Grief is real, but grace makes it bearable.
On those days and seasons when you’ve pleaded with God, begged, expected Him to bring a miracle or at least clarity and all that came were dark clouds, grace is a necessity. Grace allows us to be honest without fear and hopeful through the seemingly hopeless. Jesus’ life, death, and resurrection not only offers saving grace, it offers functional grace for the day in, day out rigors of life. We see this in Jesus’ interaction with Mary and Martha at Lazarus’ death. They are both brutally honest when Jesus arrives. “Lord, if you had been here, my brother would not have died.” Essentially saying, “Where were you? Why didn’t you show up?” Is this response to Jesus okay? Based on His response, it’s not only okay but it’s welcomed. “When Jesus saw her weeping, and the Jews who had come with her also weeping, he was deeply moved in his spirit and greatly troubled…Jesus wept” (John 11:33, 35).
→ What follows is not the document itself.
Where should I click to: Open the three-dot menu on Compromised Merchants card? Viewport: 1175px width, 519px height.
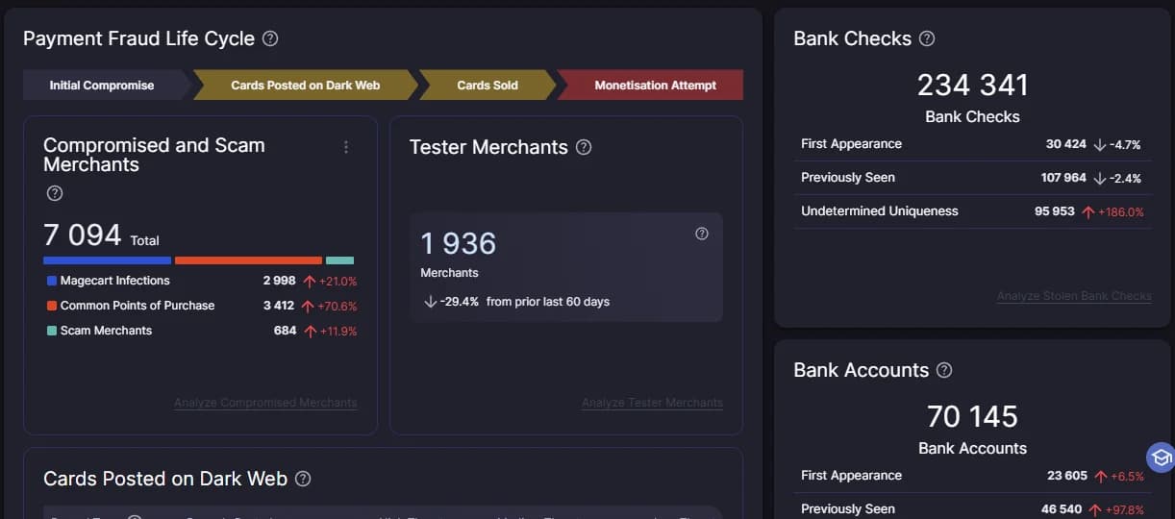coord(346,147)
Jesus didn’t reject their feelings of grief, instead, he related to them and assured them of His ability to restore life. Mary and Martha realize one of the most difficult aspects of the Christian faith; although God’s plans and purposes were very different than their desires, it didn’t mean He was a no-show. “Jesus said to her, ‘Did I not tell you that if you believed you would see the glory of God?’ So they took away the stone. And Jesus lifted up his eyes and said, ‘Father, I thank you that you have heard me. I knew that you always hear me, but I said this on account of the people standing around, that they may believe that you sent me.’ When he had said these things, he cried out with a loud voice, ‘Lazarus, come out.’ The man who had died came out, his hands and feet bound with linen strips, and his face wrapped with a cloth. Jesus said to them, ‘Unbind him, and let him go’” (John 11:40-44).
God, in His greatness and purpose, has created us as emotional beings. Sometimes it feels like the church often forgets this or attempts to minimize it because it requires us admitting, “I don’t know” to some very painful questions. When I express my anger, frustration, even feelings of abandonment with God, does it mean I’ve stopped trusting Him or love Him less? On the contrary, when we are able to sit with and accept the reality of these emotions without fear of rejection, it actually points to a healthy faith and a deeply intimate relationship. We actually see this is Martha’s two-fold response to Jesus. On the backend of her feelings about Him not showing up before her brother dies, she says, “But even now I know that whatever you ask from God, God will give you” (John 11:22). Emotional honesty met with a deep-seated faith. Being honest with God on an emotional level shows our humanity and invites God to speak into it…and He does, time and time again. “I haven’t left you. I haven’t abandoned you. I grieve with you. You are not alone. You are my child, and I love you.” Like Mary and Martha, as long as we are willing to hear His truth that speaks over our feelings, we are in a safe space to come to God with brutal honesty, knowing that instead of a slap on the wrist, He will meet us with open arms and a loving embrace. It might not always feel like it, but God has never missed a Parent’s Day.